» TEXT SECTION:
Segment Open

Because you only care about whether a guardrail degrades (not whether it improves), guardrail metrics are tested asymmetrically from success metrics. The Advancing Experimentation course covers inferiority and non-inferiority tests for guardrail metrics in detail.

Diagnostic metrics

Diagnostic metrics answer a simpler question: did the experiment run correctly? Before you interpret any results, you need to know whether the treatment was actually applied, whether users were randomized properly, and whether the implementation worked as intended.

Most platforms track many diagnostic metrics automatically. Sample ratio checks ensure you got the expected number of users in each variant. Exposure metrics confirm users actually saw your treatment. Implementation-specific metrics validate technical details like whether code deployed correctly or whether UI elements rendered.

You should always check diagnostics before diving into results. An imbalanced sample ratio can indicate a randomization bug or biased exposure logging. The most common cause of exposure bias is logging events conditionally on something affected by the treatment, which skews who appears in each variant. Low exposure means fewer users saw your change, reducing your sample size and statistical power—though the effect estimate for exposed users remains accurate. Technical errors might have affected some users but not others, creating misleading patterns in your data.

Exploratory metrics

Exploratory metrics help you understand the story behind your results. Of course you will break results down by segments and look for patterns—and of course that will inform how you make product decisions. But it's critical to understand the pitfalls: post-hoc exploration inflates false positive rates, and great product organizations use exploratory findings primarily to inform future experiments and product iterations, not as a direct basis for shipping decisions. This is covered in detail in Lesson 10: Segment-level analysis.

Segment Closed

» WHAT YOU NEED TO DO:
[a] Reproduce the passage of the text on experiment metrics from "Most platforms track" to "in your data.", switching "treatment" to "intervention".
[b] Proceed with the text on experiment metrics, picking up after its final sentence.

Collected data entries:
Segment Open

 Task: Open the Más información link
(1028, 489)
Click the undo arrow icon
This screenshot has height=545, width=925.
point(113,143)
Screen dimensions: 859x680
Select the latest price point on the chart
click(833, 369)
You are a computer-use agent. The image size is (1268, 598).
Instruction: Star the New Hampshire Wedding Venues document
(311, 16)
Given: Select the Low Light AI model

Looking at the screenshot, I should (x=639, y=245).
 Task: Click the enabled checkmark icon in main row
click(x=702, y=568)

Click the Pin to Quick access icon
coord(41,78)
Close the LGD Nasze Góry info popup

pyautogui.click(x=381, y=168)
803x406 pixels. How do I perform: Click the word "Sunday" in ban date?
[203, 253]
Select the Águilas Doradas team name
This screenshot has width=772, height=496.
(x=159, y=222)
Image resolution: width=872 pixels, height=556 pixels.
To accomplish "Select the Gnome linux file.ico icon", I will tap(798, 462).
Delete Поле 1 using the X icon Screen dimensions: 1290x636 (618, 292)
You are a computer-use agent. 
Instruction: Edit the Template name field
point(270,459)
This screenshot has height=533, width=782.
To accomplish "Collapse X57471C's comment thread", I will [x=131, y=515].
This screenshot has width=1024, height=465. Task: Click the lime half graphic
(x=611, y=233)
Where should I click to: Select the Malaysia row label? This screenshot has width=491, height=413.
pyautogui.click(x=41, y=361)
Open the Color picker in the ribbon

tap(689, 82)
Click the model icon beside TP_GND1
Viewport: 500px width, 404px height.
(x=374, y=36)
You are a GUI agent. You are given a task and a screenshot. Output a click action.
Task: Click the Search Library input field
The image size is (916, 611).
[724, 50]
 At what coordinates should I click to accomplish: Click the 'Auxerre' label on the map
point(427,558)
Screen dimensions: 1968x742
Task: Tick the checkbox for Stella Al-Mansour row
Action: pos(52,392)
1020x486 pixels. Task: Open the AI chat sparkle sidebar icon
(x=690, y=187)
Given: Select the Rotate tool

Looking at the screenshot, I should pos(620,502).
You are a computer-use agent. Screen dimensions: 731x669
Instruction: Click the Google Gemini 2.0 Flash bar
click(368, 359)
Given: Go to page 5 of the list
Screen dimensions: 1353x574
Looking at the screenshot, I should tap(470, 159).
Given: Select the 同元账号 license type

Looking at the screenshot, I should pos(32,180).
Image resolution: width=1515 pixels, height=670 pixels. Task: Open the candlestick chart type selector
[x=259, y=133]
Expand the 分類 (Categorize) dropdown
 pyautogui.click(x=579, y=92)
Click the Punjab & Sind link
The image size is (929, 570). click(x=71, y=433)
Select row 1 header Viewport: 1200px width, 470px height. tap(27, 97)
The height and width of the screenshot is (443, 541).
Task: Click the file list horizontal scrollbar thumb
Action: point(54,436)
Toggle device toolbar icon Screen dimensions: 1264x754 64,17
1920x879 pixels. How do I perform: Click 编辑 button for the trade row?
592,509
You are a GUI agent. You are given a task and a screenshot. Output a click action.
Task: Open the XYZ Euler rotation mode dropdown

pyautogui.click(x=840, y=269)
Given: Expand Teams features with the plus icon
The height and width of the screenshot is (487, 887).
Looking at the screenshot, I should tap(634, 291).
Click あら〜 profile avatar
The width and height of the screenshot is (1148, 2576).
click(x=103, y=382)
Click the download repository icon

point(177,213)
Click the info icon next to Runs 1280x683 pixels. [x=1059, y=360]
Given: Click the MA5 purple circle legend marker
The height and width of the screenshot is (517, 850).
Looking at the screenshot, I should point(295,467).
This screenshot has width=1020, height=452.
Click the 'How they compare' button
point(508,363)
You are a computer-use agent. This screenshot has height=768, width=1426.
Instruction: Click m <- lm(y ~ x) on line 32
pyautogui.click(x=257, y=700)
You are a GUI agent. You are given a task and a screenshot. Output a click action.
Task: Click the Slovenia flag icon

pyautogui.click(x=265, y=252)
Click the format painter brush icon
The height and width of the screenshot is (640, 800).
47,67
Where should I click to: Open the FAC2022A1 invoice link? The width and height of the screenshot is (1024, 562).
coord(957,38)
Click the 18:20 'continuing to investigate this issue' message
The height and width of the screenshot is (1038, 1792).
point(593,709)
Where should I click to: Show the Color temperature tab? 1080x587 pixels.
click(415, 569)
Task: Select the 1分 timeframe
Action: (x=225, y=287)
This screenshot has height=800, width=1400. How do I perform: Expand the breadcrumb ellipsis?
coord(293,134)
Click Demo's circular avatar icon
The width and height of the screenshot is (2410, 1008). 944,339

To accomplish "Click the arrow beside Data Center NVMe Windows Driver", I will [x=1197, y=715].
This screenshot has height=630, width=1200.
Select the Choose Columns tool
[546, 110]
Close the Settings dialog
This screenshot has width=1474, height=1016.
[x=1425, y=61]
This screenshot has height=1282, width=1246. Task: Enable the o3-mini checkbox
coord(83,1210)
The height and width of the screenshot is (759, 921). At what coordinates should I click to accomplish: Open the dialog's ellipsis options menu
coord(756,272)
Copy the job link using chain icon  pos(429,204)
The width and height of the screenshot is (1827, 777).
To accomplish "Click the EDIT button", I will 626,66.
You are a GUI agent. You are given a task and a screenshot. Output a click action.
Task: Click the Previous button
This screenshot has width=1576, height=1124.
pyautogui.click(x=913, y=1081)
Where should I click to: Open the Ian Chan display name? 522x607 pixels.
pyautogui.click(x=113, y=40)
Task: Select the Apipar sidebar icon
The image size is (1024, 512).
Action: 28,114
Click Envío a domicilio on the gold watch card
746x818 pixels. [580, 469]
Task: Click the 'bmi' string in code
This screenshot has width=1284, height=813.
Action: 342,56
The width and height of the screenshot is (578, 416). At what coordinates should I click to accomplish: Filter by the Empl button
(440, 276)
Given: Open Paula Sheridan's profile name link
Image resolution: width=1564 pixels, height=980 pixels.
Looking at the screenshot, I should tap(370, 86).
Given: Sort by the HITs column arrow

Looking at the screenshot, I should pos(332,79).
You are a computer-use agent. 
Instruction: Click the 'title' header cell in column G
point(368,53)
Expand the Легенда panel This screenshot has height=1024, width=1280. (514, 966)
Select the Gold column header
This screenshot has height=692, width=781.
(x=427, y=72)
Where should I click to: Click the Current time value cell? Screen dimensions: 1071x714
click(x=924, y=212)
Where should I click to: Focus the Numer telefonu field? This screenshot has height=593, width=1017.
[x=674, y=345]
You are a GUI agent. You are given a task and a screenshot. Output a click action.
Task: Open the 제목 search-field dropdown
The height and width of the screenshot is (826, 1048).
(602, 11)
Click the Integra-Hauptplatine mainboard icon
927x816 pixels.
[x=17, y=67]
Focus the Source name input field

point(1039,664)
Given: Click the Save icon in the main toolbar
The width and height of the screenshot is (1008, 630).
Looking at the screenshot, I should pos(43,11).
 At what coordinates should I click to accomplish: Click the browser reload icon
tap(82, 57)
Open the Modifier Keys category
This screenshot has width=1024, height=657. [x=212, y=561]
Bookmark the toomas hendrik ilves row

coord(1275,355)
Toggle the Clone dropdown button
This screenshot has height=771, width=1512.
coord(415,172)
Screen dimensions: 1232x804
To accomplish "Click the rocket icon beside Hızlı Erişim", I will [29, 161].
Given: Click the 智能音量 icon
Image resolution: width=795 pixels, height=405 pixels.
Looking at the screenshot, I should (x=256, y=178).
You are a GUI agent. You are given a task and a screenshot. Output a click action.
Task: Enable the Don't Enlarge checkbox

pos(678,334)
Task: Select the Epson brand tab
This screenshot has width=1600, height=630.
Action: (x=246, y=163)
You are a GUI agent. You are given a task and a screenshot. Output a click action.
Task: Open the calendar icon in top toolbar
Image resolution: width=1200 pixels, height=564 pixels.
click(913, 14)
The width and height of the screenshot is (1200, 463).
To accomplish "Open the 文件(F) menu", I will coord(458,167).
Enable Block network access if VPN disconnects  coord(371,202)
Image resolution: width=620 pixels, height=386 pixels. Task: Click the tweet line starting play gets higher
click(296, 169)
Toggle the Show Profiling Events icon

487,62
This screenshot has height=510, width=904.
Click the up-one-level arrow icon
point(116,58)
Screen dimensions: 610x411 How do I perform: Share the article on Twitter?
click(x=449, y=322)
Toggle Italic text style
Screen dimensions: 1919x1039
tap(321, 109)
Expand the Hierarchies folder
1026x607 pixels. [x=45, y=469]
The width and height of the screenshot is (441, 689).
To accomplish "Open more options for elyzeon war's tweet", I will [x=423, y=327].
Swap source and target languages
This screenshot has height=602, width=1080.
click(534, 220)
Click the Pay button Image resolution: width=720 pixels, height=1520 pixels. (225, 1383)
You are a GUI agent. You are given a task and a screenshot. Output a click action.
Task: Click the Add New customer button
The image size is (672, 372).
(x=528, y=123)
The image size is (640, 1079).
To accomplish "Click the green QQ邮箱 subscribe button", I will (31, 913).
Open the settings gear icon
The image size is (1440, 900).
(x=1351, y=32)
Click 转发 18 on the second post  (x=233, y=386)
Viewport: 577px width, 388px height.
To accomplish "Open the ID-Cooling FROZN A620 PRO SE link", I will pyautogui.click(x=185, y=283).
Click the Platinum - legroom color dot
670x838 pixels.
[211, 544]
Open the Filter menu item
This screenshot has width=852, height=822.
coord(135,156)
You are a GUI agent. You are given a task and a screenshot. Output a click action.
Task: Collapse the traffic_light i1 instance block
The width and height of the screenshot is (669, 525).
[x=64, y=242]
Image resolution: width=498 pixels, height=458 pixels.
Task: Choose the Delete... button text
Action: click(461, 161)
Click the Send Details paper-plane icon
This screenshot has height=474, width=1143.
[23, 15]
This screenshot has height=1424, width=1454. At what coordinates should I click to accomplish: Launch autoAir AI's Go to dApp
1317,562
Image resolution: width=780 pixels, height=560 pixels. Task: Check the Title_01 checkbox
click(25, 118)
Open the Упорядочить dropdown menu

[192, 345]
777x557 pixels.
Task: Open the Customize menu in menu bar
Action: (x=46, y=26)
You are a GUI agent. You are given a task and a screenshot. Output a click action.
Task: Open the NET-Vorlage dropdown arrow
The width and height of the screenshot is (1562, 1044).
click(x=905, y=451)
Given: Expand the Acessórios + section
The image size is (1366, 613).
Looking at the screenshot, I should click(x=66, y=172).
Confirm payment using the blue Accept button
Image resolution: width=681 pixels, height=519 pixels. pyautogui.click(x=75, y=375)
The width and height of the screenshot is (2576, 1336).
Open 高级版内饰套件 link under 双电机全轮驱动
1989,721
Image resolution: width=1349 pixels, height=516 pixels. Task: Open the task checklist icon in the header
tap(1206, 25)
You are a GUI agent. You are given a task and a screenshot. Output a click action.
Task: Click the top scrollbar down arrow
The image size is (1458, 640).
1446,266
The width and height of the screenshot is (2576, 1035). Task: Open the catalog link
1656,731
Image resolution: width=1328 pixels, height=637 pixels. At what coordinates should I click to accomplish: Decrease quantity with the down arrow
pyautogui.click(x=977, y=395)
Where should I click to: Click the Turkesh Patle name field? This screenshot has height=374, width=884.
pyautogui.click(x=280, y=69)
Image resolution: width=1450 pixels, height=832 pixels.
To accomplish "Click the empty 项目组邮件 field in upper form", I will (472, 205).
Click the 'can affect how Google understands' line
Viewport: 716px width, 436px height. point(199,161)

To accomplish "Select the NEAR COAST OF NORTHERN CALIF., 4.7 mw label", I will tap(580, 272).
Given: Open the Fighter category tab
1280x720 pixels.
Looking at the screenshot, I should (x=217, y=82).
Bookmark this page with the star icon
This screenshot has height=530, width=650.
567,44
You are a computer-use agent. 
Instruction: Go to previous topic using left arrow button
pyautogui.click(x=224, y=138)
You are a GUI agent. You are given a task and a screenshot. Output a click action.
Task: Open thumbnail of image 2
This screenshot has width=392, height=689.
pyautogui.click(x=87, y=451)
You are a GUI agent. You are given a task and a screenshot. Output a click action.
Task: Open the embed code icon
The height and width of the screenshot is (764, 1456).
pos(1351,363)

Segment Closed

» EXPECTED RESPONSES:
[a]
Most platforms track many diagnostic metrics automatically. Sample ratio checks ensure you got the expected number of users in each variant. Exposure metrics confirm users actually saw your intervention. Implementation-specific metrics validate technical details like whether code deployed correctly or whether UI elements rendered.

You should always check diagnostics before diving into results. An imbalanced sample ratio can indicate a randomization bug or biased exposure logging. The most common cause of exposure bias is logging events conditionally on something affected by the intervention, which skews who appears in each variant. Low exposure means fewer users saw your change, reducing your sample size and statistical power—though the effect estimate for exposed users remains accurate. Technical errors might have affected some users but not others, creating misleading patterns in your data.

[b]
Unlike success metrics, exploratory metrics don't need to be defined before the experiment starts. You can add them during analysis as questions arise. Saw an unexpected drop in your success metric? Add exploratory metrics to investigate possible causes. Saw a surprising win? Add metrics to understand which user segments benefited most or what behaviors drove the improvement.

This flexibility is powerful because you can't anticipate every question you'll want to ask. The data itself often reveals patterns you didn't predict. Exploratory metrics let you dig deeper into those patterns without the rigidity of pre-defined hypotheses.

Complete metric suite

A complete experiment includes all four metric roles, balanced to give you both confidence in your decision and insight into your results.

At Spotify, a typical experiment uses one to three success metrics that define winning, three to five guardrail metrics for critical business outcomes, three to five diagnostic metrics to validate implementation, and five to ten exploratory metrics to understand mechanisms and context. These ranges reflect our experience and serve as a useful ballpark—they are not prescriptive rules. The right numbers depend on the scope of your change, your available sample size, how many things could plausibly go wrong, and how much you need to understand about the mechanism behind your results. The Sample Size Calculation II course covers how the number of success metrics affects sample size requirements in detail.

Notes for nerds

Risk mitigation and metric types. One practical way to think about metric roles is through a risk mitigation lens: success metrics confirm you achieved your goal, guardrails protect against harm, and diagnostics confirm your experiment ran correctly. Spotify has written about this framing in the context of running experiments with smaller samples—where the choice of metric roles directly affects how much risk you're taking on at each stage. The Confidence blog post on experimenting with smaller samples digs into this, including how the risk mitigation ladder connects to metric type selection.